I have well over 130 books within my “dead tree cave” extensive collection of engineering books that cover only parts of what you would need to know from the physical and electronic side. Some of these books (such as “Soft Ferrites” or “Radio Frequency Transistors: Principles and Practical Applications”) are long out of print and now rarer than “hens teeth” and you’ld be lucky to find them in any but a handfull of Universities. Other information is tucked away in Application Notes of semiconductor devices that came from companies that nolonger exist.

As a work the book stands by it’s self and is a very worthy one when it comes to the usable information content to number of pages [1].

In effect it is a leader book, in that it is the first of it’s kind and will almost certainly be refrenced by the majority of books that follow it.

[1] Most engineering books are 1/10th real information the other 9/10ths being effectivly explanitory padding. This is generaly a requirment of the publishers not the authors, because the publisher wants to cover a sufficiently wide audiance to cover costs and make a profit.

Gweihir March 11, 2013 8:58 AM

@Tim, Bobby:

If a book is called “Security Engineering”, my minimal expectation is that it is an engineering book (which this one is decidedly not) and about security (which it is, although not in a systematic way). So I do not think that my expectations are unreasonable at all and calling it “terrible” with regard to what the title promises is entirely adequate.

Ross Anderson March 11, 2013 1:59 PM

The late Isiah Berlin talked about the fox and the hedgehog: the fox knows many little things, while the hedgehog knows one big thing.

Many people have tried to make security a “hedgehog” subject: if only we could have perfect crypto / multilevel security / certification / whatever, then all would be well.

Gweihir, I understand your viewpoint all too well; as a young man with a maths degree working for a bank, I was there. You want to reduce everything to a few rules you can explain to your boss, plus stuff you can prove is consistent with that. But experience teaches that the world is complex. Security engineering isn’t electrical engineering; you can’t reduce it to Maxwell’s equations. You need many more mathematical tools: the crypto, the protocols, the information flow models, the game theory and maybe the emsec too. And then there’s the human factors. Security is a fox subject, and getting more so

Ross

Gweihir March 11, 2013 11:53 PM

@Ross:

Thanks for the comment. I completely agree about the nature of security, and I like the fox & hedgehog analogy. But there are parts of security that can be done in an engineering fashion, with rules, standard approaches, etc. Not like EE, but often more “fuzzy”, more like Software Engineering (which still has a long way to go and may never become a real engineering discipline). The important thing is hence to know the engineering approaches, know and understand their limits and have at least a good overview over the “fox” parts of the problem. For the latter, your book is pretty good. But if somebody sees it only as fox or only as hedgehog, they are severely limiting themselves.

> [Supplied material]:
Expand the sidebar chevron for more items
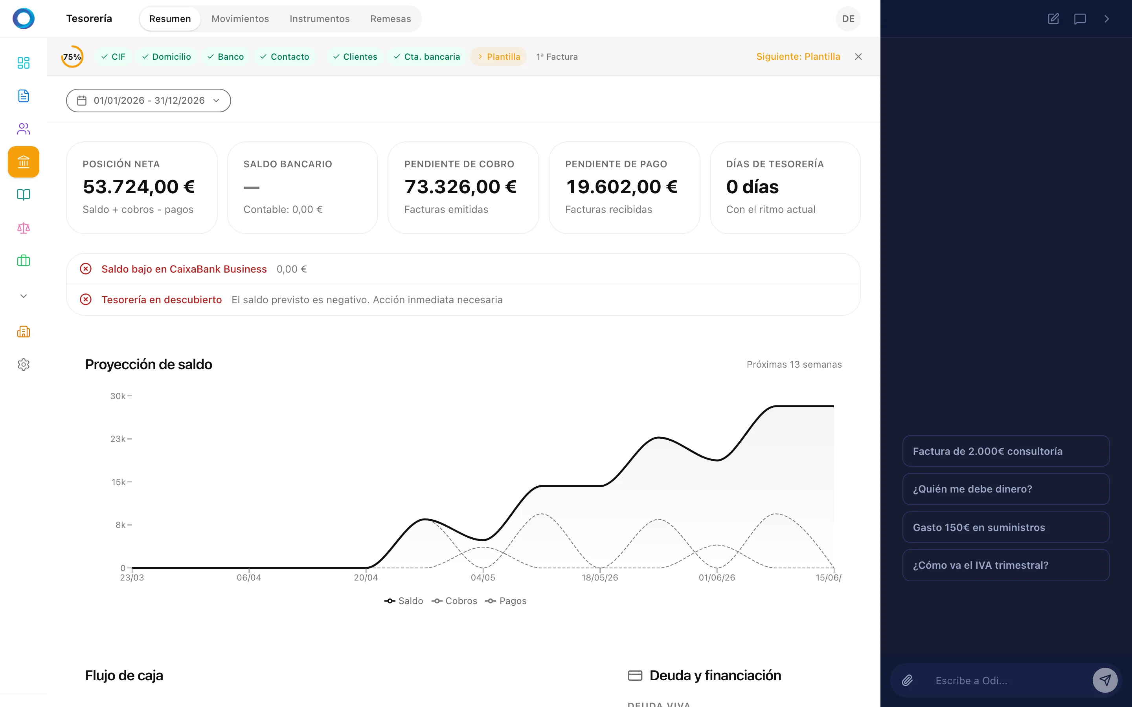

> [Problems]:
[1] Return the part of the comment thread starting with "If a book is" and going on through "would be well.".
[2] According to the comment thread's footnote, what fraction of most engineering books is real information?
The material isn't needed for what comes next.

> [Per-task answers]:
[1]
If a book is called “Security Engineering”, my minimal expectation is that it is an engineering book (which this one is decidedly not) and about security (which it is, although not in a systematic way). So I do not think that my expectations are unreasonable at all and calling it “terrible” with regard to what the title promises is entirely adequate.

Ross Anderson March 11, 2013 1:59 PM

The late Isiah Berlin talked about the fox and the hedgehog: the fox knows many little things, while the hedgehog knows one big thing.

Many people have tried to make security a “hedgehog” subject: if only we could have perfect crypto / multilevel security / certification / whatever, then all would be well.

[2] One tenth.